▶ **SOURCE EXTRACT**
..........
[Date Prev][Date Next][Thread Prev][Thread Next]   [Date Index] [Thread Index] [Author Index

"congruence via encoding"



At 09:09 AM 12/29/04 -0500, Tim wrote:
Howard,
It seems to come down to a difference in what we each consider "commute" to mean, or the requirements for a modelling relation to "commute". For me, I take Rosen's stance that it involves bringing the entailment structures into congruence via the encoding/decoding. [snip] Can you explain what you mean by the "commutation condition" on a modelling relation - what kind of requirement does this place on the modelling relation?

HP: I also accept Rosen's stance, but I see it as entirely consistent with Hertz who could have said, "the logically necessary consequents [formal model entailments] of the images [the encodings] are [congruent with] the images [encodings] of the necessary natural consequents [causal entailments] of the thing pictured [modeled].


Rosen's essential concept here is "congruence via encoding" (measurement), and in my opinion these concepts cannot, and should not, be precisely defined except for each specific model. For example, congruence may mean high numerical precision as in celestial positions or atomic spectral wavelengths, but it also may mean visual images with similar patterns, structures, or symmetries, or it may mean functional equivalence as in dynamical analogs. If you look at the actual encodings of physics experiments you will see that the variety is enormous, and there is no argument I know that would proscribe the processes of encoding or meanings of congruence.
..........
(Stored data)
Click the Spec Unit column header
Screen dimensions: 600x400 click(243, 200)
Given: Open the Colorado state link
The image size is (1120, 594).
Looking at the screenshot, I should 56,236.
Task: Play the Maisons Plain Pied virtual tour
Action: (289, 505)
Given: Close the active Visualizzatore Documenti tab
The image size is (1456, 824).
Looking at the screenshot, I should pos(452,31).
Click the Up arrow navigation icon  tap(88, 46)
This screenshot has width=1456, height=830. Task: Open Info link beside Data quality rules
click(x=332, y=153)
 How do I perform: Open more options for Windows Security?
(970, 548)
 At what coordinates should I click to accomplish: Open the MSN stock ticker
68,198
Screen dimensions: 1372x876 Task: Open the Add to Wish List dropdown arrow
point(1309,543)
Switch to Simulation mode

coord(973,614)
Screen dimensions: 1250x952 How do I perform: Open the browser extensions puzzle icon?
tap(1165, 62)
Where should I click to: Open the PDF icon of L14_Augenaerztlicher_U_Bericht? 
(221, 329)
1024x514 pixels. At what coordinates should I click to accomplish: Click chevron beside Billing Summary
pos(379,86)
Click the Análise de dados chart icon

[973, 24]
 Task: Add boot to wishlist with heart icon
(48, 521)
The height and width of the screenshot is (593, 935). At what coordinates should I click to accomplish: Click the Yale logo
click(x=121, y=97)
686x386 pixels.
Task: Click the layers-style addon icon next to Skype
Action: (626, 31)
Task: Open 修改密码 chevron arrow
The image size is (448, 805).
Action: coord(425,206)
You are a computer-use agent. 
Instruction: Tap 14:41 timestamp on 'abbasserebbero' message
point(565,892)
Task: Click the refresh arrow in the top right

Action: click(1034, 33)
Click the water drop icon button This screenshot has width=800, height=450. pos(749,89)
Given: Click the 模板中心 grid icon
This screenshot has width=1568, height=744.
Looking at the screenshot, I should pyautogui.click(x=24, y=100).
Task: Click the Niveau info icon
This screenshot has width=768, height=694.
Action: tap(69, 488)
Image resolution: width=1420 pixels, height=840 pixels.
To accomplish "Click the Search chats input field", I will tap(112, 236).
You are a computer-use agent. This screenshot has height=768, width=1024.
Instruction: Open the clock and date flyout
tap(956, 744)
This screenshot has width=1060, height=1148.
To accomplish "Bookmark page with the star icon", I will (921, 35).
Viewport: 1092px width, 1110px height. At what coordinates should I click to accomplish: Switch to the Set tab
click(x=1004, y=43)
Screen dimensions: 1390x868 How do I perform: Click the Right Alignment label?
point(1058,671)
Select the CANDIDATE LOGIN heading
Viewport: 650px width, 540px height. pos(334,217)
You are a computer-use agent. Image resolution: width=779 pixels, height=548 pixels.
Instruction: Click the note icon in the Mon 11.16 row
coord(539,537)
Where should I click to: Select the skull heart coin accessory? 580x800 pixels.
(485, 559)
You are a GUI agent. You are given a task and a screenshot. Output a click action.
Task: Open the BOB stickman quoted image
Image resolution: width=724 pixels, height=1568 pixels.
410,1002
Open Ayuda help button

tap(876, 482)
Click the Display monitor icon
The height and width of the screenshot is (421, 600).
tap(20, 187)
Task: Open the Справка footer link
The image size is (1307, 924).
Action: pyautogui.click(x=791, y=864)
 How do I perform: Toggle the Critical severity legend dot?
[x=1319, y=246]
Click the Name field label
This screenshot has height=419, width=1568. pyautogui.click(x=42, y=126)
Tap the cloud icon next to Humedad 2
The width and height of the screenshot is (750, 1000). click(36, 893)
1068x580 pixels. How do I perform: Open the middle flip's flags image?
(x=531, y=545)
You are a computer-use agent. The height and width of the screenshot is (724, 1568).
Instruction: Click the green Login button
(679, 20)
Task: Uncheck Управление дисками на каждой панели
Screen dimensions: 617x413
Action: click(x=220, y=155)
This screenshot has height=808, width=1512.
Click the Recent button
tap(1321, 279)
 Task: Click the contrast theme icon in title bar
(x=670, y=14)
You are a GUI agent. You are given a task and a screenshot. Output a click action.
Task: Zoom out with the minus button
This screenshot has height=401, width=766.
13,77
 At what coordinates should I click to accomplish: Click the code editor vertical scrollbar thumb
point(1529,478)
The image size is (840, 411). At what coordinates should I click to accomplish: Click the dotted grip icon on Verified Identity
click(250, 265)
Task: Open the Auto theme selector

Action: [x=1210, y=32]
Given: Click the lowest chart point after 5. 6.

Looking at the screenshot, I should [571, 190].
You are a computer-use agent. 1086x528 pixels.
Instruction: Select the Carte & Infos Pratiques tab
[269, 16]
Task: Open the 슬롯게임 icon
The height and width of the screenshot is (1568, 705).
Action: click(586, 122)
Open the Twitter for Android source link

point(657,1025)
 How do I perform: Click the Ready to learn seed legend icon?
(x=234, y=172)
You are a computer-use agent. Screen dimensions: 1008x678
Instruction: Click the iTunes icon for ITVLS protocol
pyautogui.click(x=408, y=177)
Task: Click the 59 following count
..........
▶ **EXERCISE A**
In the message, what term is given in parentheses as a gloss on "congruence via encoding"?
▶ **EXERCISE B**
From the message, retype the passage that opens with the words "Rosen's essential concept" and closes with "meanings of congruence.".

▶ **EXPECTED OUTPUT A**
Measurement.

▶ **EXPECTED OUTPUT B**
Rosen's essential concept here is "congruence via encoding" (measurement), and in my opinion these concepts cannot, and should not, be precisely defined except for each specific model. For example, congruence may mean high numerical precision as in celestial positions or atomic spectral wavelengths, but it also may mean visual images with similar patterns, structures, or symmetries, or it may mean functional equivalence as in dynamical analogs. If you look at the actual encodings of physics experiments you will see that the variety is enormous, and there is no argument I know that would proscribe the processes of encoding or meanings of congruence.